§ Task statement
Write the listing below out again exactly, dropping the images.

____

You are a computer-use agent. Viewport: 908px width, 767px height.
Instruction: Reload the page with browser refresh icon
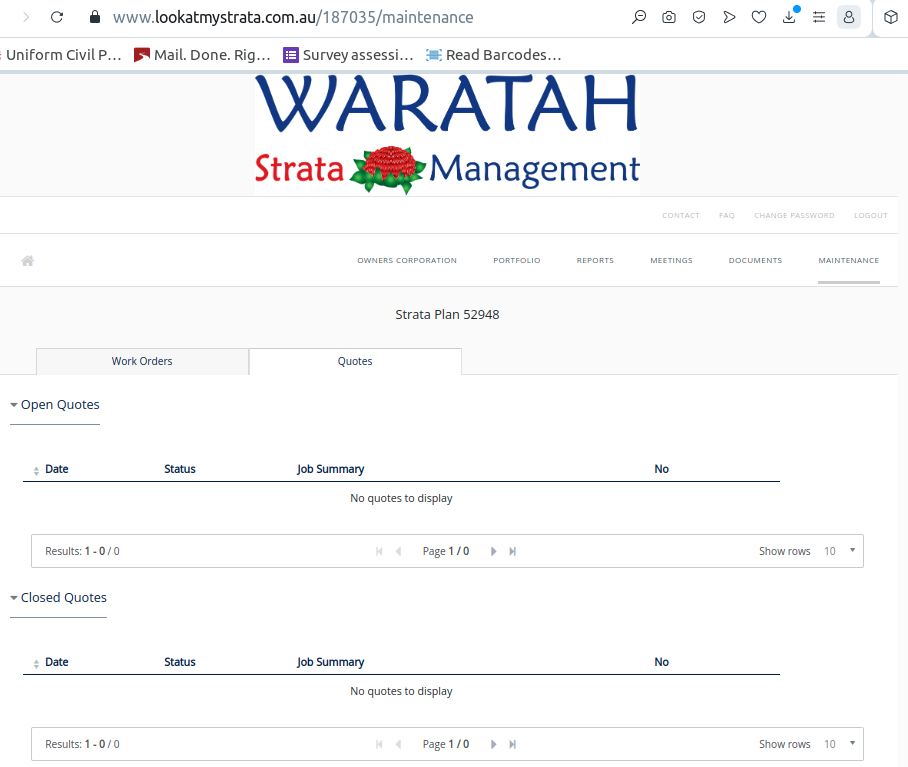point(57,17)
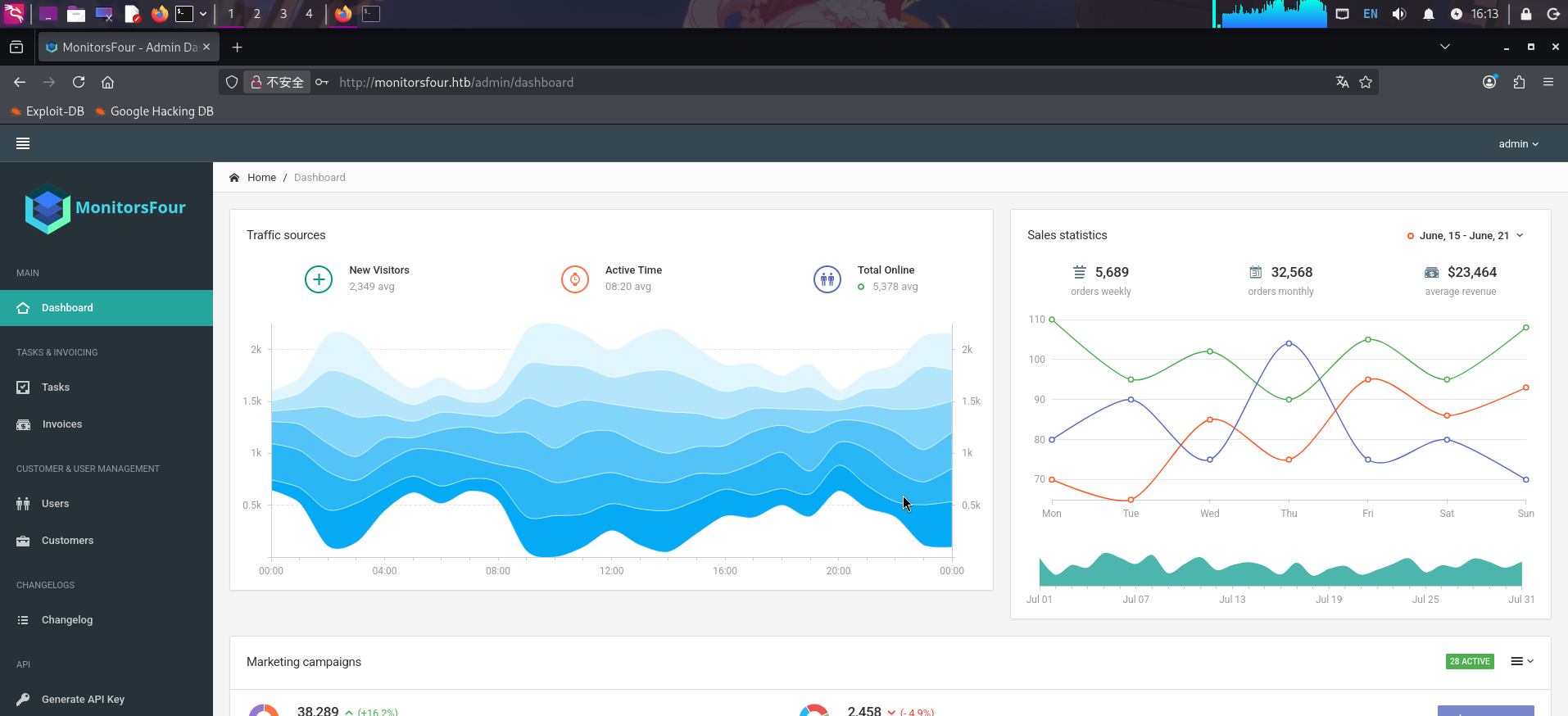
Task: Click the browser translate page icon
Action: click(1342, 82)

____

§ Task output
You are a computer-use agent. Viewport: 908px width, 767px height.
Instruction: Reload the page with browser refresh icon
point(57,17)
Task: Click the browser translate page icon
Action: click(1342, 82)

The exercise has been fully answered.